On Monday evening, the U.S. Supreme Court agreed to bypass the usual appeals process to expedite a hearing to its chambers regarding pre-trial claims made by former President Donald Trump in seeking to dismiss federal charges in the election subversion case against him.
The Court’s order came just hours after special counsel Jack Smith submitted a writ of certiorari brief to the justices. Smith is requesting the review in response to Trump’s legal team appealing District Court Judge Tanya Chutkan’s ruling last week, which stated that Trump cannot cite presidential immunity claims to have charges against him dismissed.
The order from the Supreme Court means it will hear considerations, likely within the coming weeks, regarding why it should rule quickly on the matter rather than allowing the appeals process to play out as it normally would.
Trump faces four federal criminal charges relating to his attempts to overturn the results of the 2020 election, as well as for inciting a mob of his loyalists to descend upon the U.S. Capitol building during the certification ceremony of the Electoral College on January 6, 2021.
Within her ruling issued earlier this month, Chutkan rejected Trump’s claims that the case should be dismissed altogether due to him supposedly having presidential immunity because he was in office at the time of his alleged misdeeds. The standard asserts that presidents should be free from civil and legal repercussions when it comes to actions involving their executive branch responsibilities.
Chutkan wrote in her decision that “former Presidents enjoy no special conditions on their federal criminal liability” and that immunity privileges do not confer presidents “a lifelong ‘get-out-of-jail-free’ pass.” She added that Trump “may be subject to federal investigation, indictment, prosecution, conviction, and punishment for any criminal acts undertaken while in office.”
Trump appealed that ruling last week. Ordinarily, such an appeal would go to an appellate court, where a three-judge panel would hear arguments from both sides and rule on the case accordingly. Such a process can take several days, if not weeks, and could itself be appealed to a higher court — usually to a full en banc decision where the entire roster of judges on the appellate court would hear the appeal, or possibly to the Supreme Court, which could take a similar length of time to decide on the matter.
Smith likely sought a quicker appeals process through the High Court due to the Trump and his lawyers’ strategy of drawing the trial out; if the trial goes beyond the 2024 presidential election and Trump wins, he would likely appoint a new attorney general who would drop all charges against him (in this case and in others). The current schedule for the trial aims for it to begin in March.

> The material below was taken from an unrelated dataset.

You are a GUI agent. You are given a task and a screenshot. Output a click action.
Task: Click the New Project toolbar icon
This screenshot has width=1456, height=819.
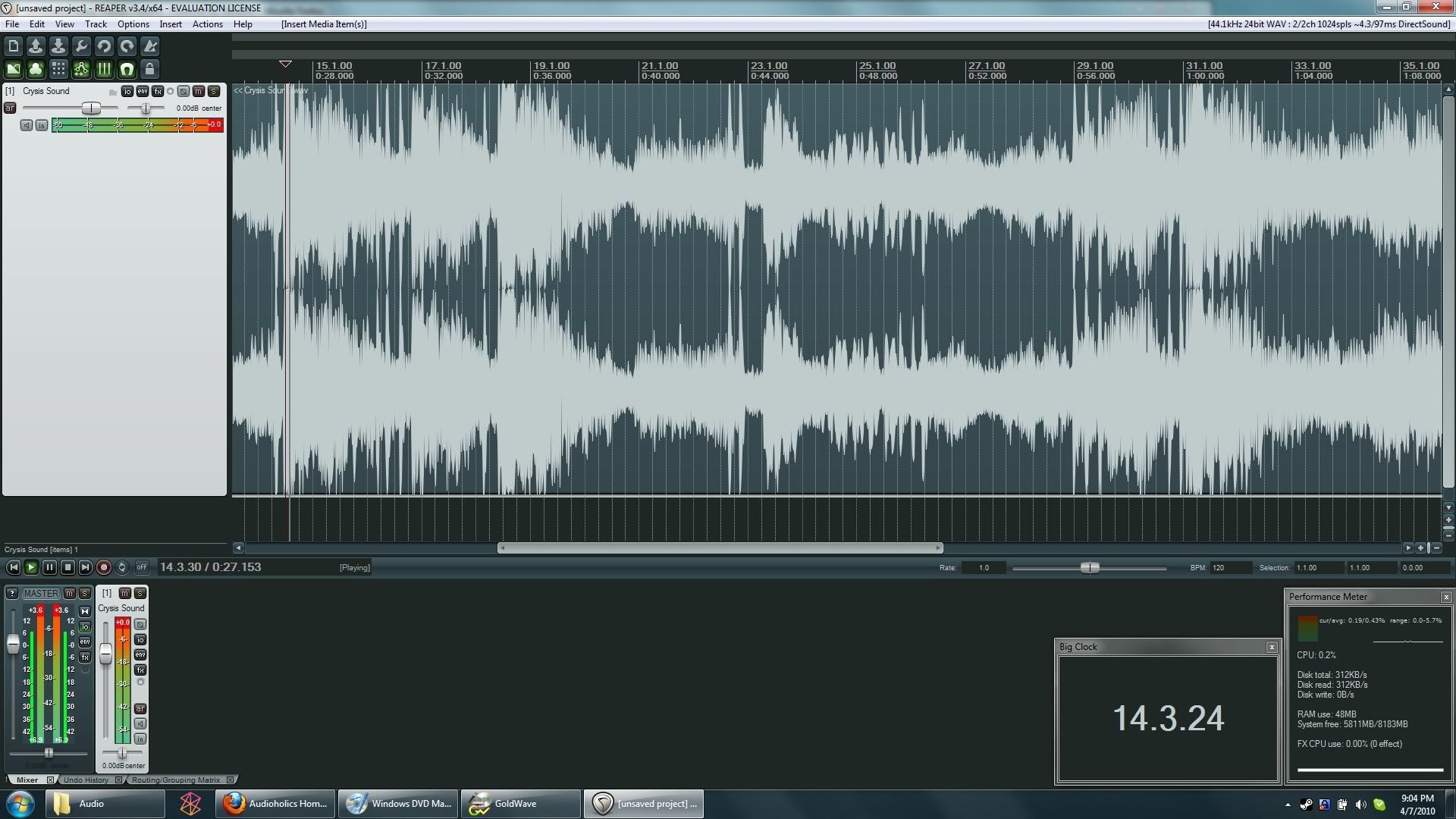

Smith, in submitting his initial brief to the Court requesting an expedited review, recognized that his action was atypical. “The United States recognizes that this is an extraordinary request. This is an extraordinary case,” the special counsel wrote.
Bypassing the usual appeals process standard is a rare action for the Supreme Court, albeit not unheard of. In issuing the unsigned order, the Court didn’t indicate which justices agreed to Smith’s request; to entertain such a writ requires approval from at least four Court justices, and their approval indicates that they likely agree with the special counsel’s assertion that the case is an extraordinary one.
Within its order, the Supreme Court also said that Trump had to respond to Smith’s brief no later than the middle of next week. However, the D.C. District Court of Appeals issued a subsequent order fast-tracking that brief to be filed no later than this coming Wednesday.
The Court’s eventual decision won’t necessarily result in a quick ruling on the constitutional question itself, as the expedited order merely compels both sides to argue over whether a faster decision needs to be made, and what that decision should be. The Court could theoretically take weeks to rule on the matter.
But the Court has acted swiftly in other situations where a constitutional question of this magnitude was presented in a time-sensitive manner, and it has ruled against Trump in cases relating to his expansive take on presidential privileges claims — rejecting, for example, his bid to block Congress from receiving presidential records from his time in office during the January 6 committee’s investigation of his actions preceding the U.S. Capitol attack.